GOAL OF THE EXERCISE:
The full listing, returned exactly and free of pictures, is the expected answer.

RECORDS:
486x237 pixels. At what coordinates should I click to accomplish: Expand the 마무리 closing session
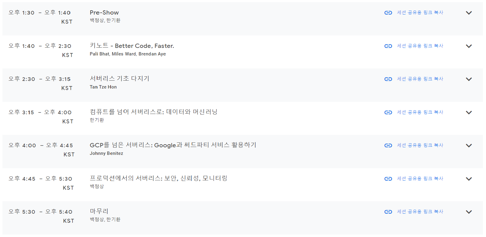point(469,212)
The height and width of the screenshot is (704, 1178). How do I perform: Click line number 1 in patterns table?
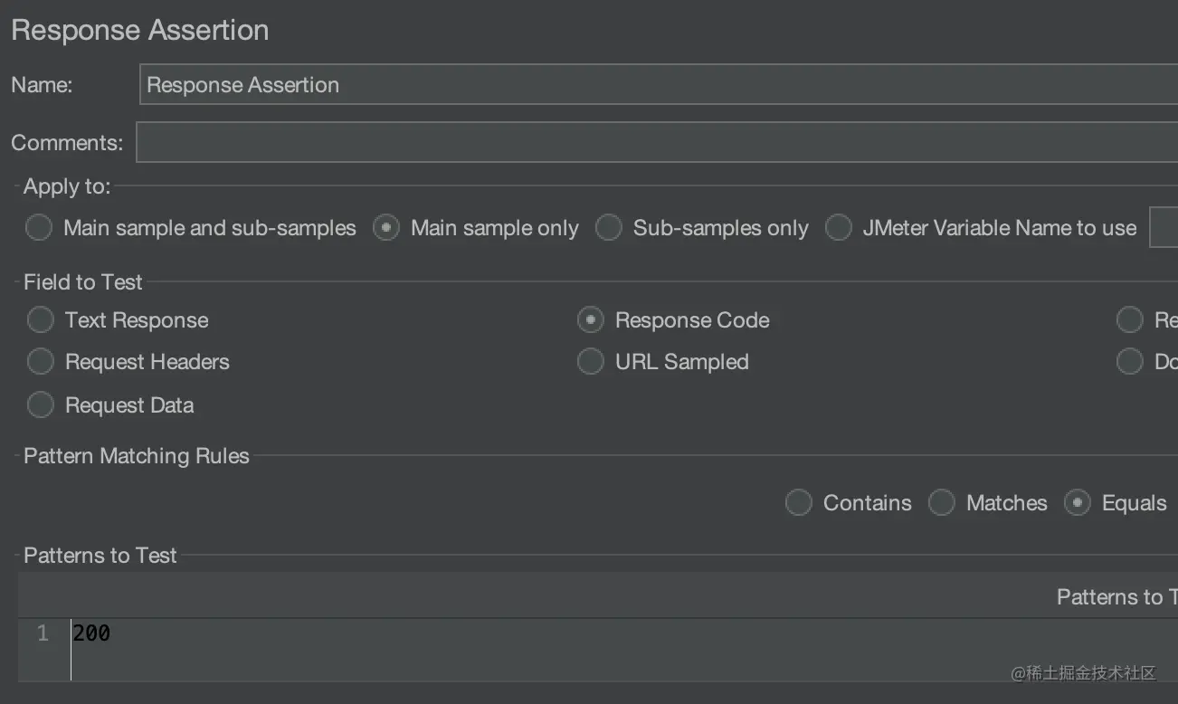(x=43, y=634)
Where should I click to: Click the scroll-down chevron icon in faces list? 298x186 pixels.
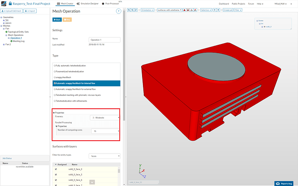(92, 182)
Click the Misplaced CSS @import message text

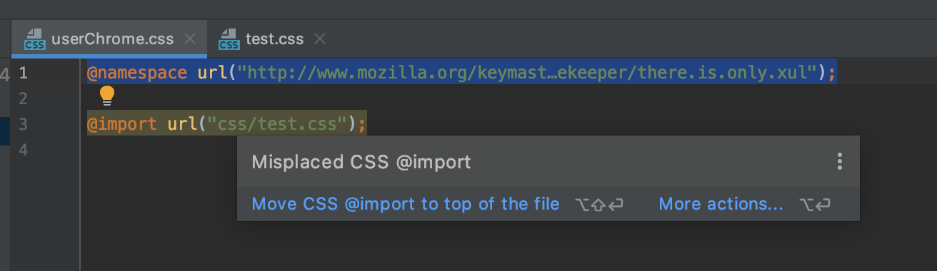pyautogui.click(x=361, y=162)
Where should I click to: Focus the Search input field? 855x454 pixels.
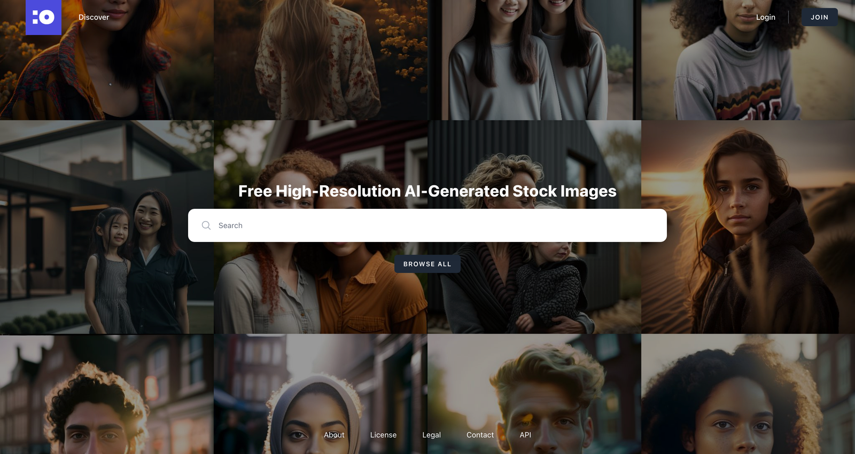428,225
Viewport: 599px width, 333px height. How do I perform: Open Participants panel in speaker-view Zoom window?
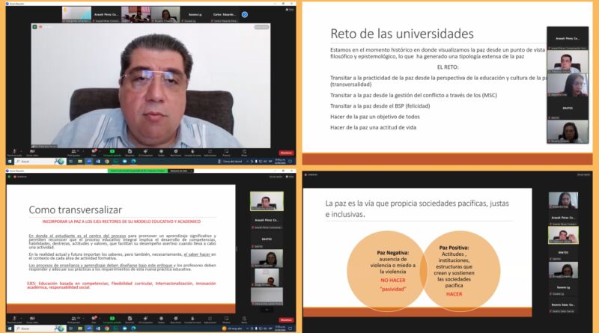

RESULT:
486x237 pixels. At what coordinates should I click to accomplish: Expand the 마무리 closing session
point(469,212)
The height and width of the screenshot is (704, 1178). How do I perform: Click line number 1 in patterns table?
(x=43, y=634)
Where should I click to: Click the scroll-down chevron icon in faces list? 298x186 pixels.
(92, 182)
Click the Misplaced CSS @import message text

pyautogui.click(x=361, y=162)
Where should I click to: Focus the Search input field? 855x454 pixels.
428,225
Viewport: 599px width, 333px height. How do I perform: Open Participants panel in speaker-view Zoom window?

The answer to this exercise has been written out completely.